Monday, March 29th, 2010

The Patriot Ledger
By Larry Diller
March 27, 2010

The twin murder trials of the parents of Rebecca Riley, who died at age 4 of an overdose of the psychiatric drug, clonidine, have cast a spotlight on the beliefs and practices of the doctor who prescribed the drug.

Kayoko Kifuji was granted immunity in both trials in exchange for her cooperation for testifying. Reactions from jurors, comments online and letters to the editor based on newspaper accounts of Kifuji’s testimony range from confusion, shock, and outrage directed at the doctor’s role in the tragedy.

Kifuji did go before a grand jury and was not indicted, avoiding any criminal prosecution for her actions. Massachusetts’ medical licensing board, the Board of Registration in Medicine (BRM) initially suspended Kifuji’s license to practice medicine.
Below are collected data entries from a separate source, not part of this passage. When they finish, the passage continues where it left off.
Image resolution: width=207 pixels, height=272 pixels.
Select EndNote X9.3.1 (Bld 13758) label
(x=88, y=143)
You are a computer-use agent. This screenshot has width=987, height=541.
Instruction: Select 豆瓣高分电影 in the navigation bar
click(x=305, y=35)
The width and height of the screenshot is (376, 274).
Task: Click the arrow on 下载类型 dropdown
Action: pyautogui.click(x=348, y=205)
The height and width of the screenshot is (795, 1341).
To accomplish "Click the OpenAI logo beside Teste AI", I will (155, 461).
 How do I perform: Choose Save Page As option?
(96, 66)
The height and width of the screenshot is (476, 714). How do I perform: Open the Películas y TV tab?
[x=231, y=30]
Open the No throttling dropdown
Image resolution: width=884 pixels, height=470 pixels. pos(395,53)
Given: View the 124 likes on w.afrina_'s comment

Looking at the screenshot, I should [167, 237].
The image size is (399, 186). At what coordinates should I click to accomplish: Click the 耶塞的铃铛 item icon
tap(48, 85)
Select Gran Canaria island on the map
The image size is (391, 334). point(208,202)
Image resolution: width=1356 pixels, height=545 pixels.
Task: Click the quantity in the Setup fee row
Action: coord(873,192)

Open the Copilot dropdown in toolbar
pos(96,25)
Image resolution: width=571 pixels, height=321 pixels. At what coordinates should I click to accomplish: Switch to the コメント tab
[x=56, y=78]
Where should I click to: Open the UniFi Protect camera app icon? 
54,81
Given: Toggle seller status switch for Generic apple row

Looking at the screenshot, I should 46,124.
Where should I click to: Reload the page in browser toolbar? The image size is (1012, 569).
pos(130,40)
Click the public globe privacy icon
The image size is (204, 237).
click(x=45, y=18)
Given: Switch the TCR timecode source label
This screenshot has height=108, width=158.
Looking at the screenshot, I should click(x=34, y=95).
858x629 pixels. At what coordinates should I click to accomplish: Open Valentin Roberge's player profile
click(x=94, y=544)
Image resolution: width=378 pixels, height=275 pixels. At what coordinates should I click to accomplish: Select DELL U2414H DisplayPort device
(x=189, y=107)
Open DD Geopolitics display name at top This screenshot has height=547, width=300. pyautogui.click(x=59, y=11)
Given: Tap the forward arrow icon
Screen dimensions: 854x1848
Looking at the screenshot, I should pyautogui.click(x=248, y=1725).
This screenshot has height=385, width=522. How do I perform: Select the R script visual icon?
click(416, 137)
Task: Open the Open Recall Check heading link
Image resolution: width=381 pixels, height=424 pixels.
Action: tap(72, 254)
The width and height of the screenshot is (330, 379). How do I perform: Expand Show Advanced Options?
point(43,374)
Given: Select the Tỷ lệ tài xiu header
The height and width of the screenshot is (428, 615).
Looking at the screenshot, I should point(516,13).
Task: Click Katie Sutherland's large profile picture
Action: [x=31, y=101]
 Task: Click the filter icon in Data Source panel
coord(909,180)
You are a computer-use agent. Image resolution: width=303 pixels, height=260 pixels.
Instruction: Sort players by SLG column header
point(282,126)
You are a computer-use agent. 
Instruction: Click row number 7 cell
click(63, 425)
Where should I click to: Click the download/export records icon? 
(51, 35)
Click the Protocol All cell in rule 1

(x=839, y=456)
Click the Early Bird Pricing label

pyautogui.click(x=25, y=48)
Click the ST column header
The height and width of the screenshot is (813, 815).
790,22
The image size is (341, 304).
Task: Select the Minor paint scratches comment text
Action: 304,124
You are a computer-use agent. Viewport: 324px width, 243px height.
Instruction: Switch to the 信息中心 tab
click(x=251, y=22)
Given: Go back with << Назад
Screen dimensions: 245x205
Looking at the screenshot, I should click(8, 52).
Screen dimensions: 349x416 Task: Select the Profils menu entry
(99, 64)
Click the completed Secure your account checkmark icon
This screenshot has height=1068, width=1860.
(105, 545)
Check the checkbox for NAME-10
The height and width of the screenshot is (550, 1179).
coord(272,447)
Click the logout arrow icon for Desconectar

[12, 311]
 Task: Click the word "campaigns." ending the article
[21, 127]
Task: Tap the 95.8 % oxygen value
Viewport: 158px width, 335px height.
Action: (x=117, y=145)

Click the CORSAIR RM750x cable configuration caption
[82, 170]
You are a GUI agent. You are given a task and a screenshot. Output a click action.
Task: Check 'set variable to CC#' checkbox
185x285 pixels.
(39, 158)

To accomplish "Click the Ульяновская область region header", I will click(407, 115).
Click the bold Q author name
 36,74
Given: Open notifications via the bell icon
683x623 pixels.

But after conducting an investigation the BRM fully restored Kifuji’s privileges. She is now back at Tufts Medical Center practicing child psychiatry without any restrictions, penalties or supervision.

Kifuji did not literally place the extra lethal doses of clonidine in Rebecca’s mouth which may explain why she was not criminally charged. Ironically, from testimony at the father’s trial, neither did Michael Riley. Still the jury found him guilty of murder. What’s more disturbing is the BRM’s decision to take no further actions and allow Kifuji unfettered practice.

The testimonies offered at the grand jury and BRM hearings were kept secret so the Riley trials offer the public the first details of Kifuji’s management of the Riley children. Here are some of the facts extracted from the trial transcripts:

Kifuji’s diagnoses were based entirely on reports coming from the children’s mother, Carolyn, herself diagnosed with mental illness and at times heavily medicated to the point of falling asleep in Kifuji’s office.

Kifuji essentially ignored late warnings from a school nurse about possible sedating over dosages to Rebecca and from a mental health counselor for Rebecca whom the mother fired after the counselor alerted the local child protective service agency about potential child abuse.

Kifuji believed testimony from the children as young as 3 regarding “hallucinations” about monsters to support the bipolar diagnosis while discounting any other information reported by the children as “unreliable.”

Kifuji repeatedly allowed, without drawing any effective limits, Carolyn Riley to increase the doses of clonidine she gave her children. For her last month of life, Kifuji overall prescribed 835 pills to Rebecca.